__WHAT IS NEEDED__:
Your answer should be every line of the records that contains the word "faîtage", copied as it stands.

^^^^^^^^

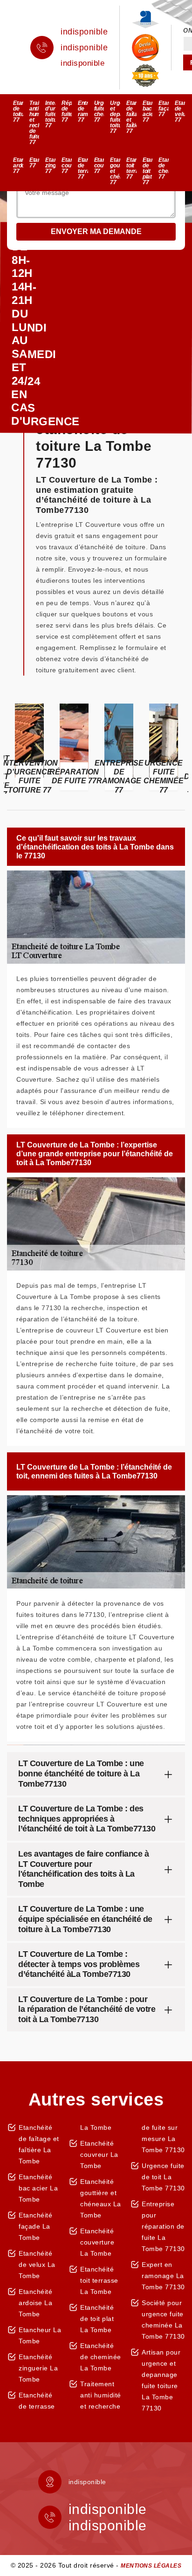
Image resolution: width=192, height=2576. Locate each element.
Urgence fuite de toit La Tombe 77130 (163, 2177)
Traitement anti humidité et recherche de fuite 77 (34, 122)
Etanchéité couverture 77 (99, 165)
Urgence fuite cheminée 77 (99, 111)
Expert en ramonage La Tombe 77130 (163, 2276)
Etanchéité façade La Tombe (35, 2226)
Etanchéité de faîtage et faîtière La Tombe (39, 2144)
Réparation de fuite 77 (67, 111)
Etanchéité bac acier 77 (148, 111)
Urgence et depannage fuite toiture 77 (115, 117)
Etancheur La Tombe (40, 2335)
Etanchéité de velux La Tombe (37, 2264)
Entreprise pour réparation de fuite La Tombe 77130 (163, 2226)
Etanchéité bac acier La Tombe (38, 2188)
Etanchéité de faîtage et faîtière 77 (131, 117)
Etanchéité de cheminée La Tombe (100, 2357)
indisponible (84, 31)
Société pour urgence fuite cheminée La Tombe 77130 (163, 2319)
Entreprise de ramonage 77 (83, 111)
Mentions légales (151, 2565)
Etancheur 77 (34, 163)
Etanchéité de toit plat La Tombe (97, 2319)
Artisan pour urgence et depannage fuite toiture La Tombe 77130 (161, 2380)
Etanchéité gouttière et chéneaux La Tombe (100, 2198)
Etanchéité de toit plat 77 (148, 171)
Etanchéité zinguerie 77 (50, 165)
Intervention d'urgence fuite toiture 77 (50, 114)
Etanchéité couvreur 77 (67, 165)
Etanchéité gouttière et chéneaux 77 (115, 171)
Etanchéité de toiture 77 (18, 111)
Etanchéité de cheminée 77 (163, 168)
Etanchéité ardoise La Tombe (35, 2303)
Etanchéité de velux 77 (180, 111)
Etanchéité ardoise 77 (18, 165)
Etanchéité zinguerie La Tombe (38, 2368)
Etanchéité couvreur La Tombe (99, 2154)
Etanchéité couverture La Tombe (97, 2242)
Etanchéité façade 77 (163, 108)
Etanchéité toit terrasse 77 (131, 168)
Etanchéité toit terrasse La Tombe (99, 2280)
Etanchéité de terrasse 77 (83, 168)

^^^^^^^^

__RESULT__:
Etanchéité de faîtage et faîtière La Tombe (39, 2144)
Etanchéité de faîtage et faîtière 77 (131, 117)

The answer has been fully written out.